Now I ask you, how many people would actually notice a extremely small tear in the sky of that size? Even if they were directly looking right at it?
Not many, I'd gather. And even then I'd suspect that most people would dismiss it as a trick of the light or something Not Exactly Earth Shattering.
Sometimes, things really can be just a coincidence.
My bet is that Rich just thought, "it would make for a lot of interesting plot points to have one of the gates be embedded in the throne of a castle in a city."
Storytelling is weird. Entertaining the reader trumps most other considerations be they bending the rules of the Game or reality.
They also don't look down. Which is why ground based booby traps, and things that fall from above are the most common ways to suprise people in bad ways. I was lucky, my father was a paranoid ex Marine. I learned by the age of 6 to ALWAYS look up and down while walking. Or else.
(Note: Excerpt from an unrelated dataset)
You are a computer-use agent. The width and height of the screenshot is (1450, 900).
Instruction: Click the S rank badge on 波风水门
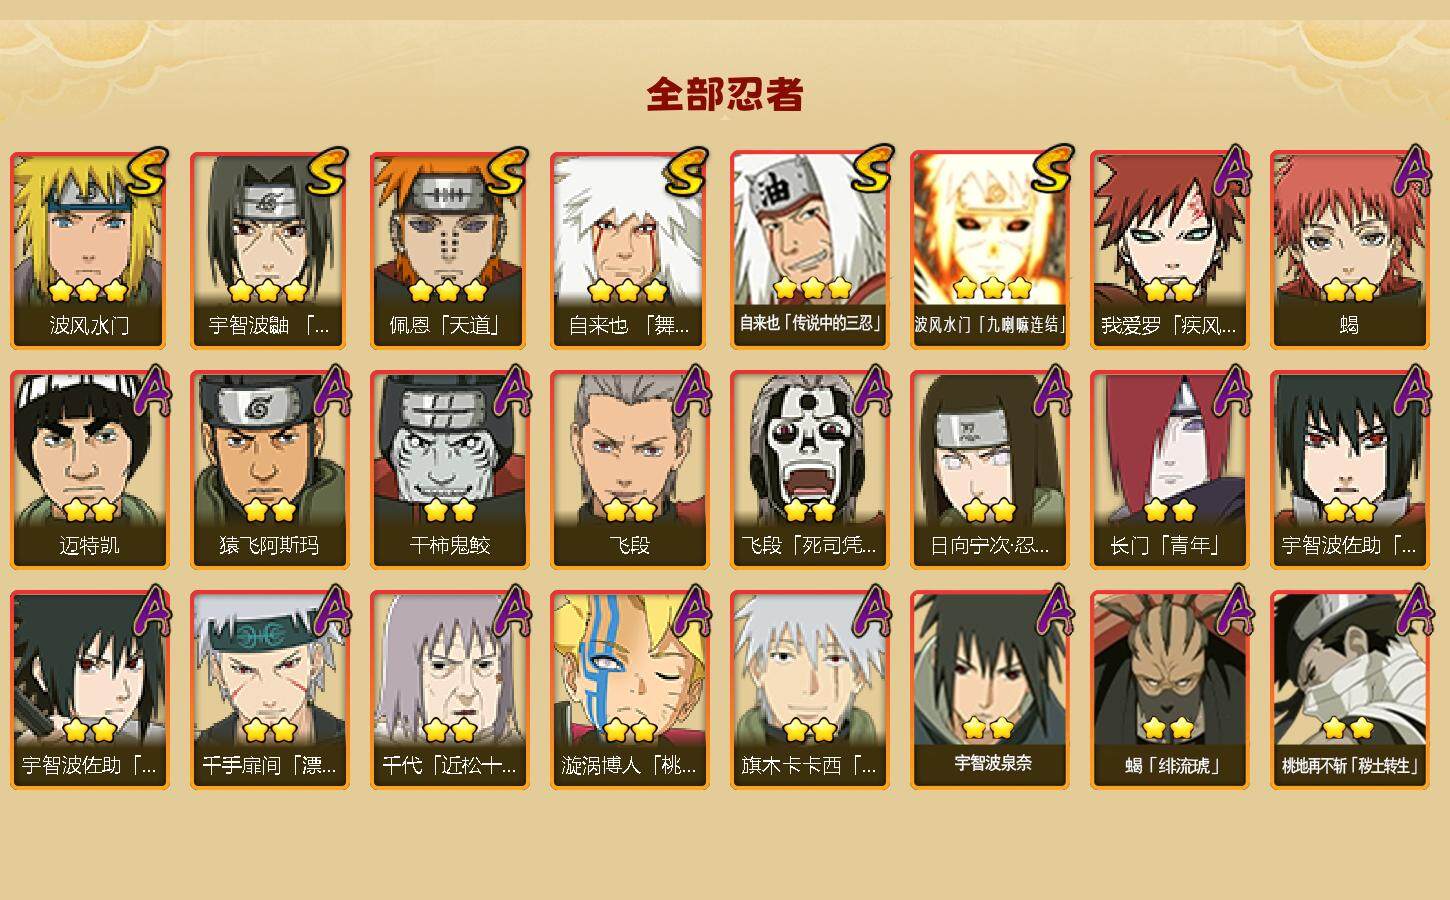click(147, 173)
People still comment on it, actually, because I notice odd things in the ceiling and on the floor.
I suppose it's not as much coincidence, as plot necessity.
The only way in which Azure City could become a battleground in the OOTS-Team Evil struggle, was either having a Rift over it, or having been built around one. Since it's stablished that Azure City was an ancient bastion of Good, the only option was to have a rift already hovering over it.
Of course, Soon could have come from any other city in the world, and only settle in Azure City after assuming the defense of it's Rift. However, a) Soon wouldn't have managed to link the Shappire Guard with the Political Power of the City that fast being a foreigner, neither achieve enough political pull to push Azure City into a genocidal crusade agains all goblinoids if he had lacked already some degree of relation with the politics of the City. And b) Soon being a foreigner in Azure City would mean that either Soon or Azure City would have had to scrap the jap-influenced style. Things wouldn't have blend so well that way.
I didn't say that. In this particular case it's central to the plot and could have been planned. Mooncat's point illustrates stuff that are simple random coincidences in the story and with no serious meaning. Then we have «coincidences» with a purpose. We have many examples of «coincidences» in the story that are not random, they are important to quicken the pace of the story, favor the economy of the plot, and increase dramatic tension. What was the chance that Roy would meet Ian in the jail? Or that Elan's father is the one imprisoning Haley's father?
The classic example is in Oedipus Rex. The guy coming to inform about his «parents» death was the one who found him when he was abandoned by his real parents.
Giant already answered my original question. We are talking about something very different.
I guess, if we are talking about fiction, there is two different kind of coincidences: real coincidences (random), and in-story coincidences (part of the god/destiny/author's big plan).